- Task statement: Extract all data as written.

=== Raw data ===

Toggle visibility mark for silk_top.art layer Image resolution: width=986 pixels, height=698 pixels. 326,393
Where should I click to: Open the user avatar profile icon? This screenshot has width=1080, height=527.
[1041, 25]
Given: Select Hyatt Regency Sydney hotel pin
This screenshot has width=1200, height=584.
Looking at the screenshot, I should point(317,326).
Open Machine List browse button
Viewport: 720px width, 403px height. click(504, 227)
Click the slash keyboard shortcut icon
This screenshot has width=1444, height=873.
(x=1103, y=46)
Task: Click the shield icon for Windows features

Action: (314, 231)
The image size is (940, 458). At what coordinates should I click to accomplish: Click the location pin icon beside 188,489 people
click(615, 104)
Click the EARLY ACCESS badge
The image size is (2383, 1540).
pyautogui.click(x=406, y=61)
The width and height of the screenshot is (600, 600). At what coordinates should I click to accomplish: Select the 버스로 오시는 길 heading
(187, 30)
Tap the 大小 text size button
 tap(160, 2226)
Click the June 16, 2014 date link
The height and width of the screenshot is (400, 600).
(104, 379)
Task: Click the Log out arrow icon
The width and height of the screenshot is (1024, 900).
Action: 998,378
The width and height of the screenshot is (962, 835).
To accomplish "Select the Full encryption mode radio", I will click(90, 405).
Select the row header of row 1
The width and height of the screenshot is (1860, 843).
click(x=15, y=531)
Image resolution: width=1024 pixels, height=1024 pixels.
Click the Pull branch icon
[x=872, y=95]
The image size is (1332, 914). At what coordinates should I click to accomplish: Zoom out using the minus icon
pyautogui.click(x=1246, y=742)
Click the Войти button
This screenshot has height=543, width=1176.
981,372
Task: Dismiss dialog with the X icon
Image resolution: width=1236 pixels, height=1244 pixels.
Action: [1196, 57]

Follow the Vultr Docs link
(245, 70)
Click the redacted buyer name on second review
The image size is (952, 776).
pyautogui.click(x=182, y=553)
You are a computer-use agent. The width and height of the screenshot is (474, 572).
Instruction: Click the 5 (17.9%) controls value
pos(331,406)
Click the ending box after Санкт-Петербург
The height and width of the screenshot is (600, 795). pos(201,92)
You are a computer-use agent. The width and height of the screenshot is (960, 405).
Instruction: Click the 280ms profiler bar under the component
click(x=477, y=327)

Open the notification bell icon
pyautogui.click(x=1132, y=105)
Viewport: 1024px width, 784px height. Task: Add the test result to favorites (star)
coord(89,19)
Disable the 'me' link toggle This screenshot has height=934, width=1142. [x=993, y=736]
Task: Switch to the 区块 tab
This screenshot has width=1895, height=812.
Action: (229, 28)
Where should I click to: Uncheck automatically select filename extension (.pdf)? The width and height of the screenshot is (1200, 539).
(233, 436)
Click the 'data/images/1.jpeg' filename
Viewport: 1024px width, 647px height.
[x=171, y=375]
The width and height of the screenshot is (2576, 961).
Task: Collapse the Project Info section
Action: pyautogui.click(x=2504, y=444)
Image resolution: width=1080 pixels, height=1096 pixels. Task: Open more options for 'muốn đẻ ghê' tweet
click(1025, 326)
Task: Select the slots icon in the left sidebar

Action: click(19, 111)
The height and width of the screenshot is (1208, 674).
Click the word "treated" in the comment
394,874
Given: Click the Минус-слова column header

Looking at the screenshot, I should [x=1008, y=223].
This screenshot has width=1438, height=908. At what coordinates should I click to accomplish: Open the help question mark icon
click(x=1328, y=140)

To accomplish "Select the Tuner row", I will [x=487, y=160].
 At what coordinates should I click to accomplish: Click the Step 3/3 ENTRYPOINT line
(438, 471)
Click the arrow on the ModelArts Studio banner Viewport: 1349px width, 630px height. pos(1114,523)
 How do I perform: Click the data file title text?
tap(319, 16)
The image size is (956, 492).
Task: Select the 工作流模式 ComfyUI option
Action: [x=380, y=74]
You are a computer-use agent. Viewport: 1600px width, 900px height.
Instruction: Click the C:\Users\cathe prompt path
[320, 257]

===

- Task answer:
Toggle visibility mark for silk_top.art layer Image resolution: width=986 pixels, height=698 pixels. 326,393
Where should I click to: Open the user avatar profile icon? This screenshot has width=1080, height=527.
[1041, 25]
Given: Select Hyatt Regency Sydney hotel pin
This screenshot has width=1200, height=584.
Looking at the screenshot, I should point(317,326).
Open Machine List browse button
Viewport: 720px width, 403px height. click(504, 227)
Click the slash keyboard shortcut icon
This screenshot has width=1444, height=873.
(x=1103, y=46)
Task: Click the shield icon for Windows features

Action: (314, 231)
The image size is (940, 458). At what coordinates should I click to accomplish: Click the location pin icon beside 188,489 people
click(615, 104)
Click the EARLY ACCESS badge
The image size is (2383, 1540).
pyautogui.click(x=406, y=61)
The width and height of the screenshot is (600, 600). At what coordinates should I click to accomplish: Select the 버스로 오시는 길 heading
(187, 30)
Tap the 大小 text size button
 tap(160, 2226)
Click the June 16, 2014 date link
The height and width of the screenshot is (400, 600).
(104, 379)
Task: Click the Log out arrow icon
The width and height of the screenshot is (1024, 900).
Action: 998,378
The width and height of the screenshot is (962, 835).
To accomplish "Select the Full encryption mode radio", I will click(90, 405).
Select the row header of row 1
The width and height of the screenshot is (1860, 843).
click(x=15, y=531)
Image resolution: width=1024 pixels, height=1024 pixels.
Click the Pull branch icon
[x=872, y=95]
The image size is (1332, 914). At what coordinates should I click to accomplish: Zoom out using the minus icon
pyautogui.click(x=1246, y=742)
Click the Войти button
This screenshot has height=543, width=1176.
981,372
Task: Dismiss dialog with the X icon
Image resolution: width=1236 pixels, height=1244 pixels.
Action: [1196, 57]

Follow the Vultr Docs link
(245, 70)
Click the redacted buyer name on second review
The image size is (952, 776).
pyautogui.click(x=182, y=553)
You are a computer-use agent. The width and height of the screenshot is (474, 572).
Instruction: Click the 5 (17.9%) controls value
pos(331,406)
Click the ending box after Санкт-Петербург
The height and width of the screenshot is (600, 795). pos(201,92)
You are a computer-use agent. The width and height of the screenshot is (960, 405).
Instruction: Click the 280ms profiler bar under the component
click(x=477, y=327)

Open the notification bell icon
pyautogui.click(x=1132, y=105)
Viewport: 1024px width, 784px height. Task: Add the test result to favorites (star)
coord(89,19)
Disable the 'me' link toggle This screenshot has height=934, width=1142. [x=993, y=736]
Task: Switch to the 区块 tab
This screenshot has width=1895, height=812.
Action: (229, 28)
Where should I click to: Uncheck automatically select filename extension (.pdf)? The width and height of the screenshot is (1200, 539).
(233, 436)
Click the 'data/images/1.jpeg' filename
Viewport: 1024px width, 647px height.
[x=171, y=375]
The width and height of the screenshot is (2576, 961).
Task: Collapse the Project Info section
Action: pyautogui.click(x=2504, y=444)
Image resolution: width=1080 pixels, height=1096 pixels. Task: Open more options for 'muốn đẻ ghê' tweet
click(1025, 326)
Task: Select the slots icon in the left sidebar

Action: click(19, 111)
The height and width of the screenshot is (1208, 674).
Click the word "treated" in the comment
394,874
Given: Click the Минус-слова column header

Looking at the screenshot, I should [x=1008, y=223].
This screenshot has width=1438, height=908. At what coordinates should I click to accomplish: Open the help question mark icon
click(x=1328, y=140)

To accomplish "Select the Tuner row", I will [x=487, y=160].
 At what coordinates should I click to accomplish: Click the Step 3/3 ENTRYPOINT line
(438, 471)
Click the arrow on the ModelArts Studio banner Viewport: 1349px width, 630px height. pos(1114,523)
 How do I perform: Click the data file title text?
tap(319, 16)
The image size is (956, 492).
Task: Select the 工作流模式 ComfyUI option
Action: [x=380, y=74]
You are a computer-use agent. Viewport: 1600px width, 900px height.
Instruction: Click the C:\Users\cathe prompt path
[320, 257]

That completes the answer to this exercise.